*Your instructions:* In the data below, begin at the line with "Task: Remove the X-Ray Services? field" and stop after the line with "Given: Click the Visa alla link"; output those lines exactly and no pictures.

--- Exercise material Enclosed Below ---

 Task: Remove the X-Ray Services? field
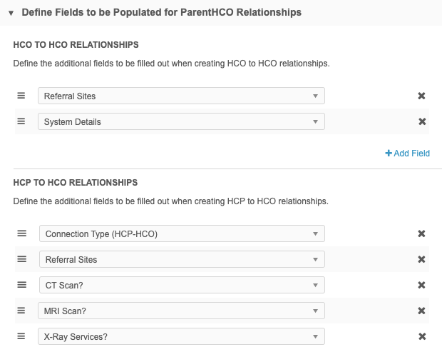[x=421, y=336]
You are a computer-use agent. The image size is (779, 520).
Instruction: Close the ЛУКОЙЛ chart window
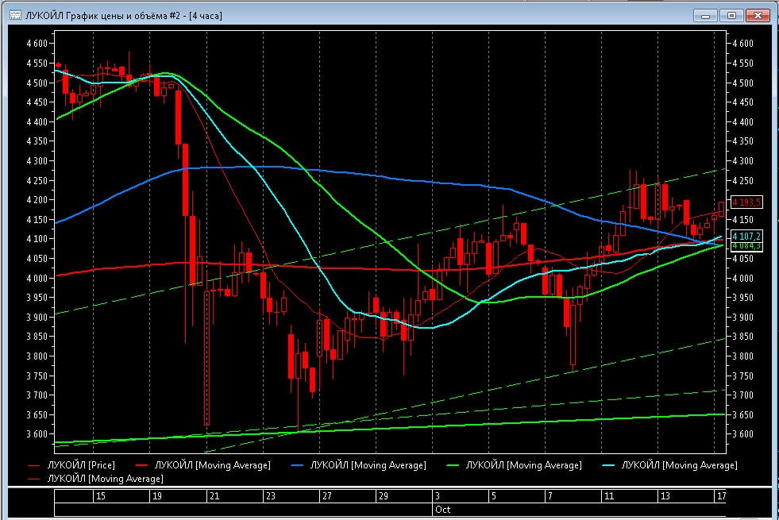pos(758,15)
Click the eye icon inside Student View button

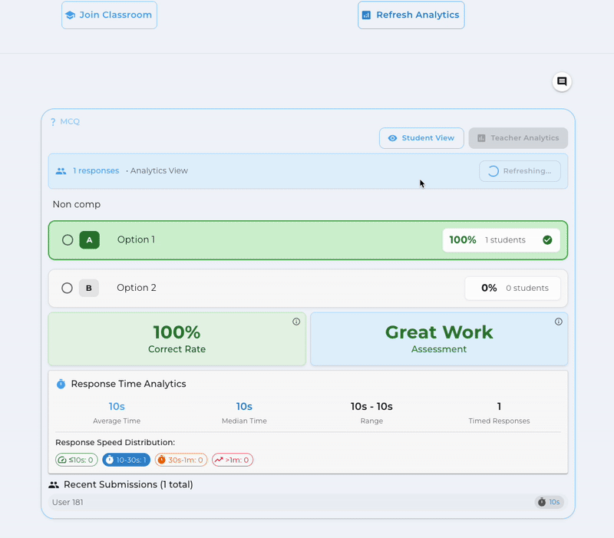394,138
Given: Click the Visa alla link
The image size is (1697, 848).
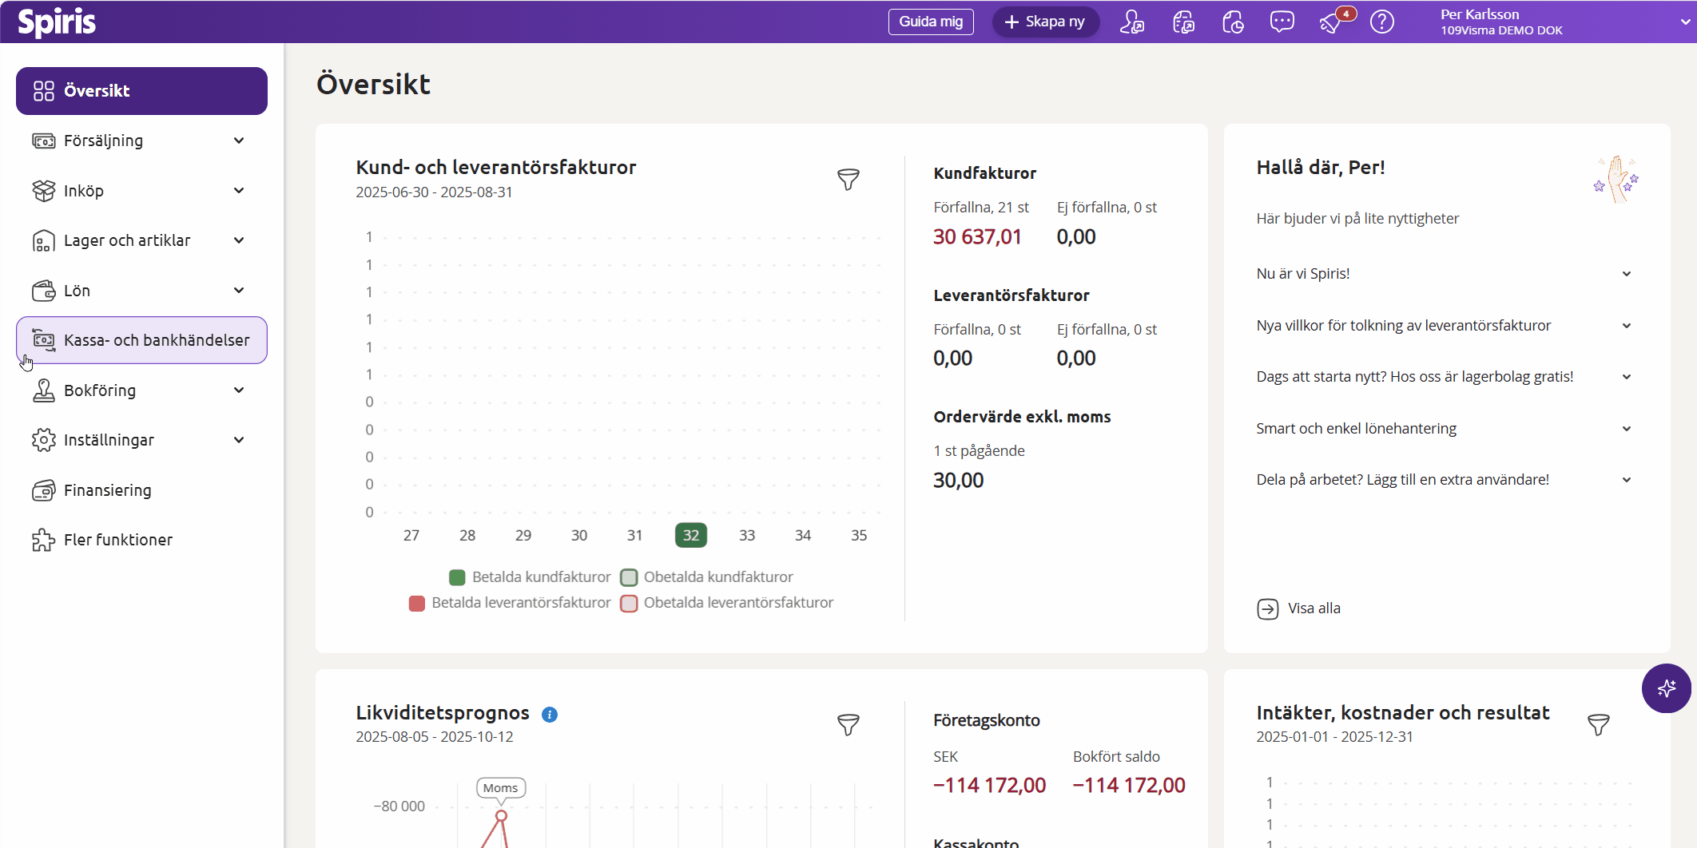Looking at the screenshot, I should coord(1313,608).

--- End of Enclosed Exercise material ---
--- Exercise material Enclosed Below ---

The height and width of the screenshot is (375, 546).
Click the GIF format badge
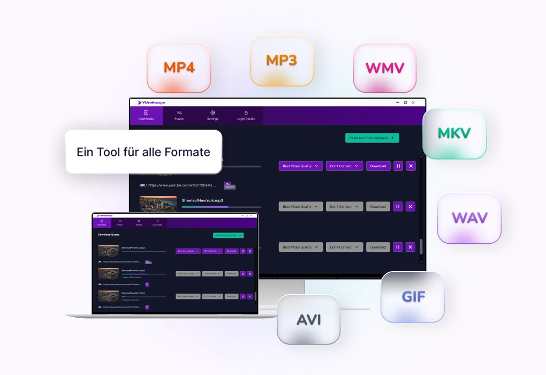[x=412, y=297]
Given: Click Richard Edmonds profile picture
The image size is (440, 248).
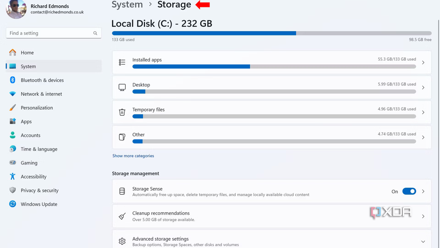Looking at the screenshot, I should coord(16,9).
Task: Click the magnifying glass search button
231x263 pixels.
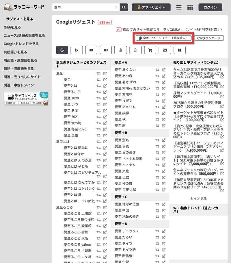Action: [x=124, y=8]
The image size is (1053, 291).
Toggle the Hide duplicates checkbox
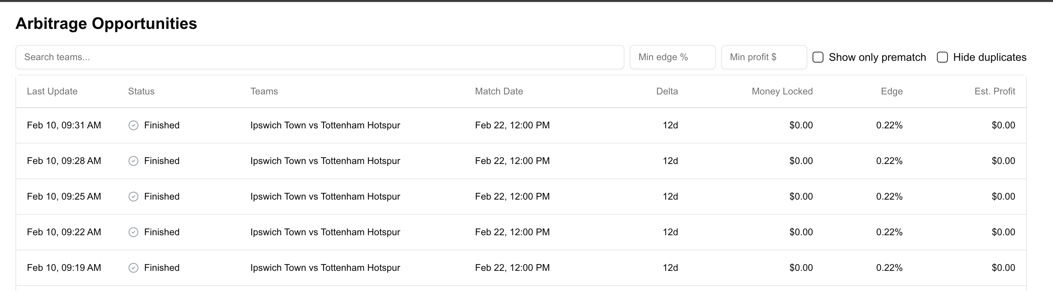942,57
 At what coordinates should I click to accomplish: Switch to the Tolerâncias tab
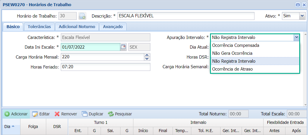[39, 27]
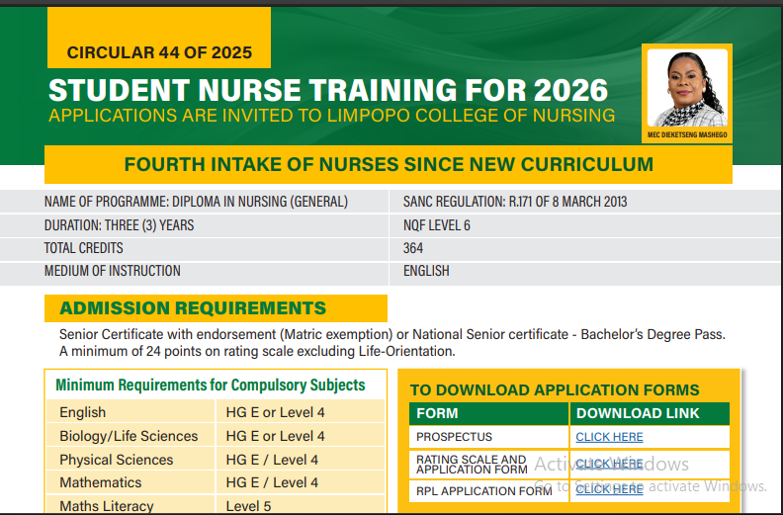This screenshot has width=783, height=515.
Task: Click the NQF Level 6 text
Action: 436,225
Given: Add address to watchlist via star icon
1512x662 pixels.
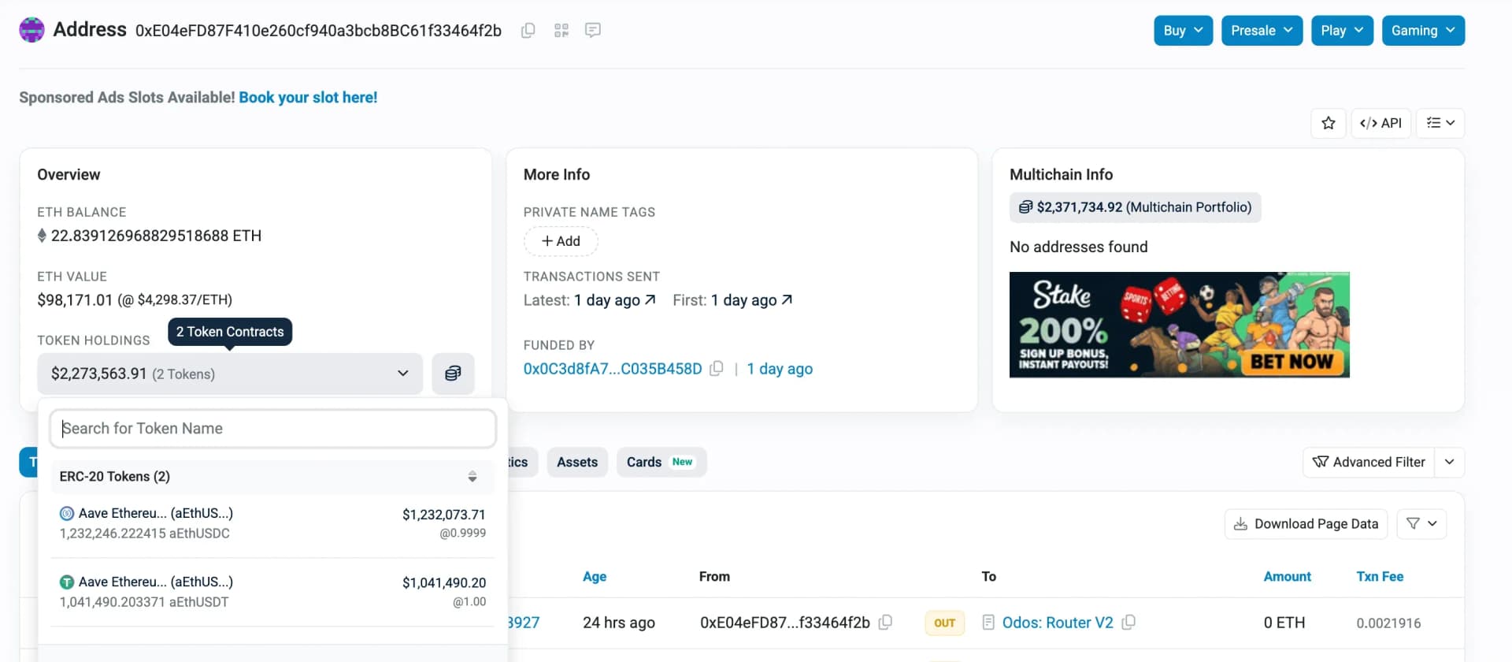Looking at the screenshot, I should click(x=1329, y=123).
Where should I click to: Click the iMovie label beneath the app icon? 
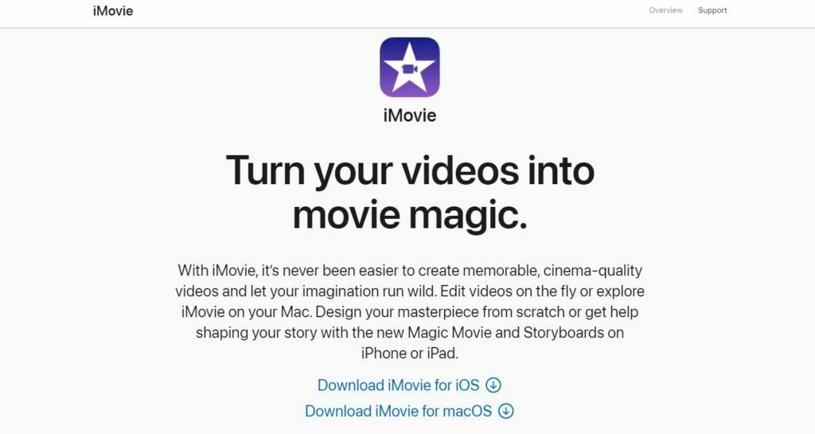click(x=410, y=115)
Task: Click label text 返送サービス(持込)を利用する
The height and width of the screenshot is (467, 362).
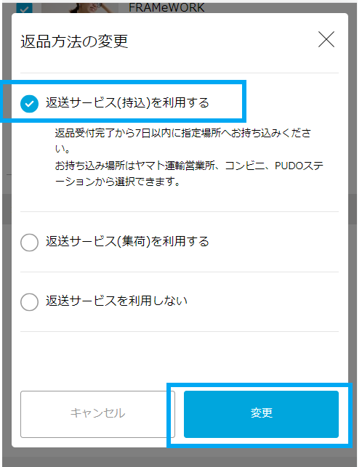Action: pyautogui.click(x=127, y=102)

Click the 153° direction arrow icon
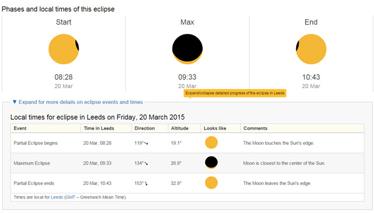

--- End of Enclosed Exercise material ---

*Your response:*
 Task: Remove the X-Ray Services? field
[x=421, y=336]
You are a computer-use agent. The image size is (779, 520).
Instruction: Close the ЛУКОЙЛ chart window
pos(758,15)
Click the eye icon inside Student View button

394,138
Given: Click the Visa alla link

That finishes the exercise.